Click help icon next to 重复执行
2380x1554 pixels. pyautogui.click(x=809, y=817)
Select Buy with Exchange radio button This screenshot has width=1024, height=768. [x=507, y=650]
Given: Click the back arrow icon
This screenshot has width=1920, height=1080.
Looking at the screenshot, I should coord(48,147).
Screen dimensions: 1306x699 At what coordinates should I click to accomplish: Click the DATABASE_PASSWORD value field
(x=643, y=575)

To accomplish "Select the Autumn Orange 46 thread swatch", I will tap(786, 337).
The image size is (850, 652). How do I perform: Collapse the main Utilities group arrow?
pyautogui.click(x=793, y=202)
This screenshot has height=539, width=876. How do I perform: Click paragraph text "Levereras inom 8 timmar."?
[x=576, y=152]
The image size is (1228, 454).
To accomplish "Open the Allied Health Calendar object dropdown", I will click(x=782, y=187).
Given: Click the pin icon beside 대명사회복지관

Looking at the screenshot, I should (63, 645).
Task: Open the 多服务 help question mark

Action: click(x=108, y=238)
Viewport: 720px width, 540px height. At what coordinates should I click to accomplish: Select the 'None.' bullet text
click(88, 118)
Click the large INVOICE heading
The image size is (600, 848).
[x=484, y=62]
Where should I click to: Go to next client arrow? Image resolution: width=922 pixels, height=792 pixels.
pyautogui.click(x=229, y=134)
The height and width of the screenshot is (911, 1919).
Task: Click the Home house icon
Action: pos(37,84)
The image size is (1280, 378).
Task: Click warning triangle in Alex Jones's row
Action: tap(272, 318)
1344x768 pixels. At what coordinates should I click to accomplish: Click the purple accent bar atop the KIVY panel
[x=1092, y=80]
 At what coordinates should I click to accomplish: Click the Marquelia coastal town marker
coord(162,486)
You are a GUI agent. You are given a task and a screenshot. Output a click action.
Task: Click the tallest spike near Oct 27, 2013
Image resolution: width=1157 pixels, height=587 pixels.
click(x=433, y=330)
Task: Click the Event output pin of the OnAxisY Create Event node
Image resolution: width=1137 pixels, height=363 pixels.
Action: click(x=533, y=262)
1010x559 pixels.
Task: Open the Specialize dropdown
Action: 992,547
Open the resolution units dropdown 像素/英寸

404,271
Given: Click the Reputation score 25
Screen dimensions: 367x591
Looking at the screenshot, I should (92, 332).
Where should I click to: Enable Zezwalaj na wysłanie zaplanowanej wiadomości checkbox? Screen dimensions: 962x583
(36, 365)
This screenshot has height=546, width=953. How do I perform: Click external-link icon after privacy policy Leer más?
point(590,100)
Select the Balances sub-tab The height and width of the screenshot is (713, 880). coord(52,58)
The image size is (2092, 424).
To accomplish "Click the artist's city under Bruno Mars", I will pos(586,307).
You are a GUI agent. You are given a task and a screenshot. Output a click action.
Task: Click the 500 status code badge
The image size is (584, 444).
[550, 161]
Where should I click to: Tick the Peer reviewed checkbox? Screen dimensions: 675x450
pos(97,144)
◆ ◆ ◆ ◆ ◆
### Request
Please copy the rows above without any changes, between the line holding "coastal town marker" and the line holding "Looking at the screenshot, I should (92, 332).", inclusive.

### Solution for this exercise
 At what coordinates should I click to accomplish: Click the Marquelia coastal town marker
coord(162,486)
You are a GUI agent. You are given a task and a screenshot. Output a click action.
Task: Click the tallest spike near Oct 27, 2013
Image resolution: width=1157 pixels, height=587 pixels.
click(x=433, y=330)
Task: Click the Event output pin of the OnAxisY Create Event node
Image resolution: width=1137 pixels, height=363 pixels.
Action: click(x=533, y=262)
1010x559 pixels.
Task: Open the Specialize dropdown
Action: 992,547
Open the resolution units dropdown 像素/英寸

404,271
Given: Click the Reputation score 25
Screen dimensions: 367x591
Looking at the screenshot, I should (92, 332).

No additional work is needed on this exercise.